◆ CONSIGNE DE L'EXERCICE
D'après l'extrait, quand s'éteint au plus tard la solidarité du colocataire qui a donné congé ? Répondez en une phrase, s'il vous plaît.

◆ EXTRAIT
-------
La solidarité ne dure qu’un temps…

La solidarité du colocataire qui a donné congé s'éteint au plus tard à l’expiration d’un délai de six mois après la date d’effet du congé. Le colocataire solidaire sortant ne saurait donc être tenu au paiement d’une somme couvrant la remise en état des lieux dès lors que cette créance est née après l’extinction de son obligation, au moment où la période de solidarité avait déjà cessé. En outre, le dépôt de garantie ayant notamment pour objet de garantir le paiement du loyer, la demande de déduction du dépôt de garantie des sommes dues au titre de la dette locative doit en conséquence être accueillie.

Civ. 3e, 8 avr. 2021, n° 19-23.343

Un propriétaire avait conclu un bail d’habitation avec un couple de concubins. Les copreneurs solidaires ayant mis un terme à leur relation en cours de bail, l’un d’entre eux avait délivré congé avant que le second n’en fasse de même, quelques mois plus tard. Au départ de ce dernier, un état des lieux de sortie avait été dressé laissant apparaître des dégradations. Ayant au surplus rencontré des difficultés pour recouvrer certaines créances locatives, le bailleur avait assigné les deux colocataires en paiement, non seulement des réparations locatives, mais également d’un arriéré de loyers et de charges.

La cour d’appel condamna la copreneuse au versement d’une somme de plusieurs milliers d’euros. Ayant quitté les lieux la première, celle-ci contesta devant la Cour de cassation d’être redevable de quelque somme que ce soit. 

L’arrêt apporte des précisions intéressantes à deux égards.

■ Concernant l’extinction de la solidarité du colocataire

Au sens de la loi n° 89-462 du 6 juillet 1989, la colocation s’entend de la location d’un même logement par plusieurs locataires, constituant leur résidence principale, et formalisée par la conclusion d’un contrat unique ou de plusieurs contrats entre les locataires et le bailleur. En toute hypothèse, la colocation est régie par un principe de solidarité des dettes locatives, notamment au stade de leur contribution. Cependant, deux hypothèses sont à distinguer quant au régime de la solidarité opposable au colocataire quittant les lieux en cours de bail, qui dépendra en fait de l’arrivée concomitante ou non d’un nouveau colocataire.
-------
◆ DONNÉES FOURNIES
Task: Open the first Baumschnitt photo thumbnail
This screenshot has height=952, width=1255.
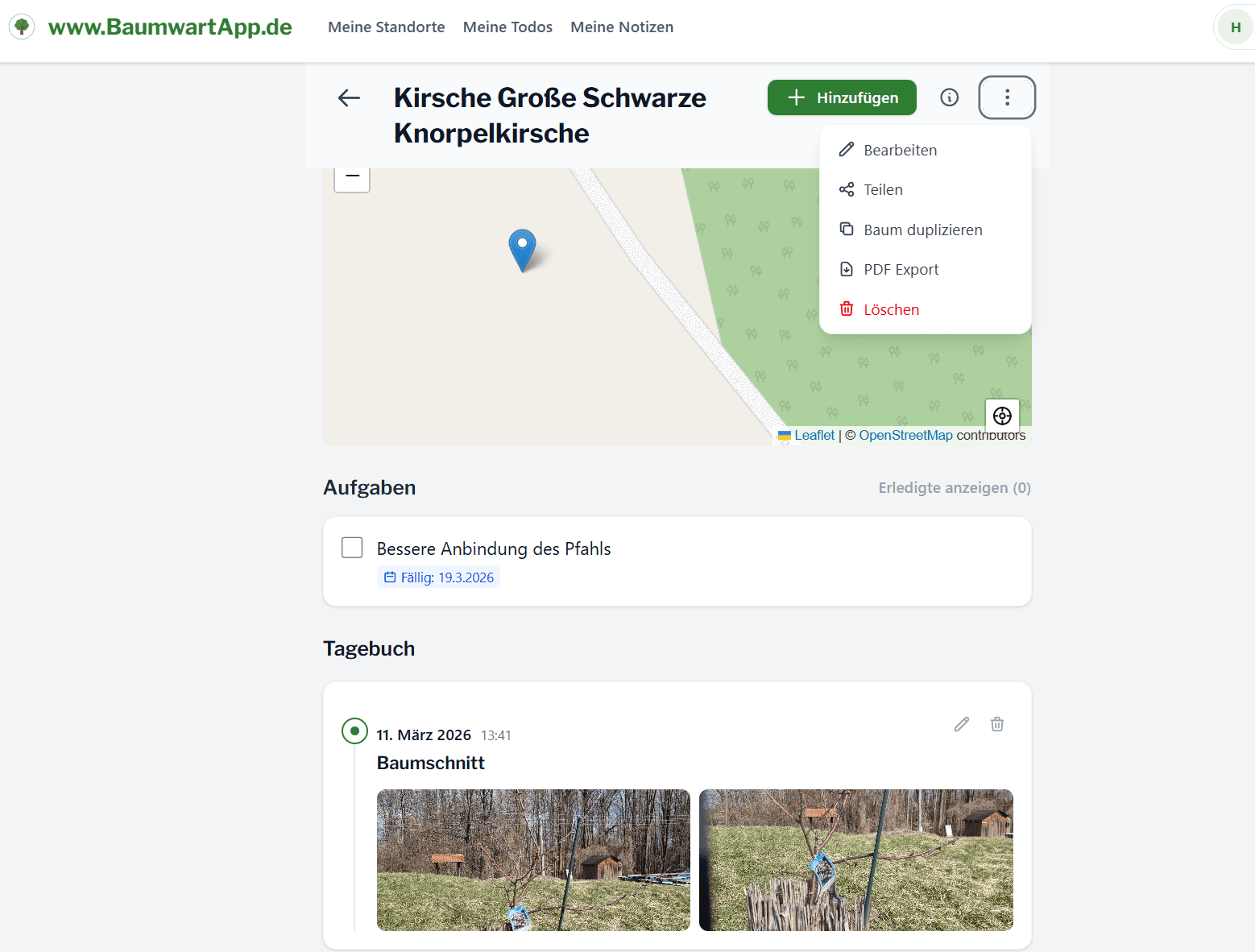Action: (x=533, y=859)
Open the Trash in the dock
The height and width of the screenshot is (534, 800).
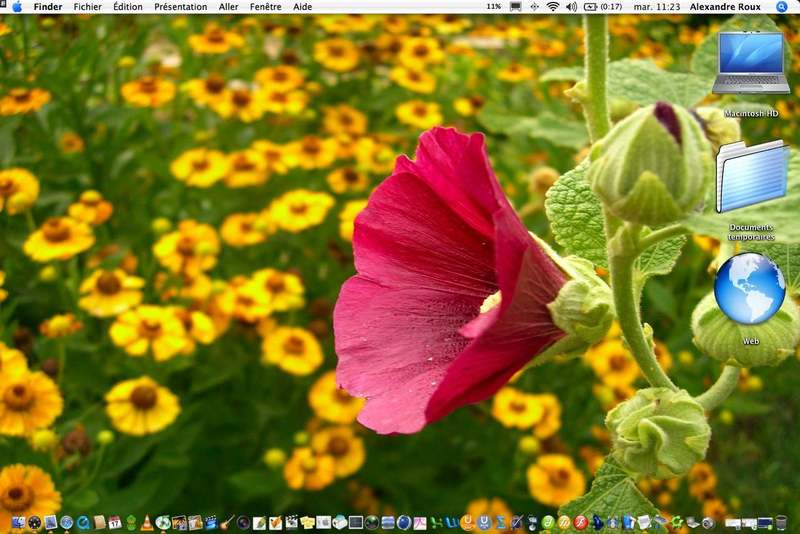(781, 522)
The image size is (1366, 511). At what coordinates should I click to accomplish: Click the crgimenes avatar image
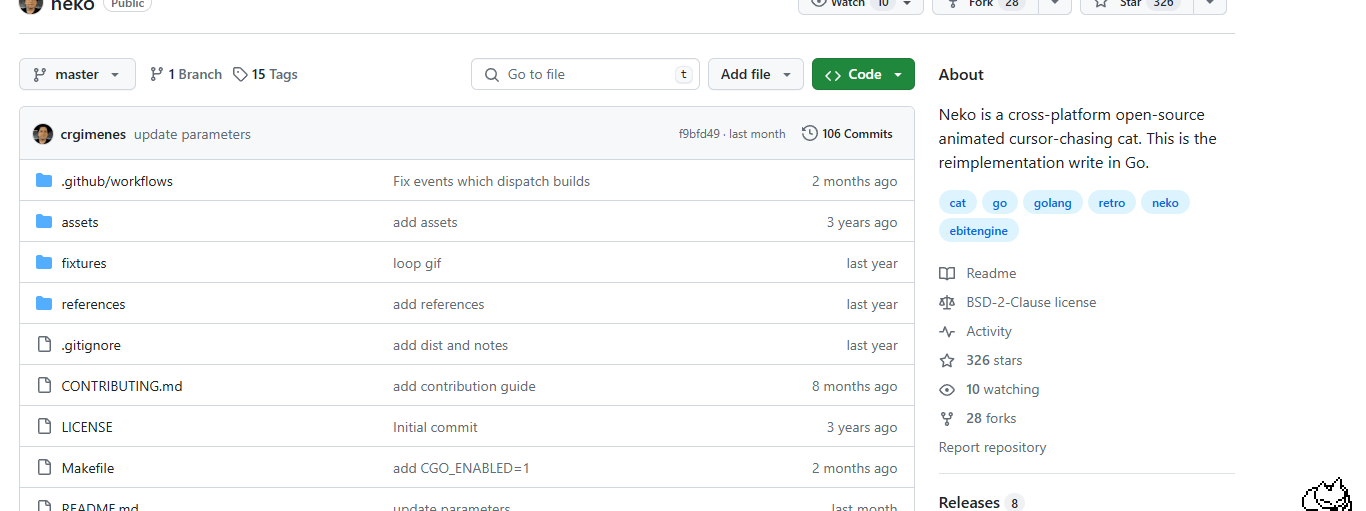coord(43,134)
-------
◆ EXERCICE CORRIGÉ
Elle s'éteint au plus tard à l'expiration d'un délai de six mois après la date d'effet du congé.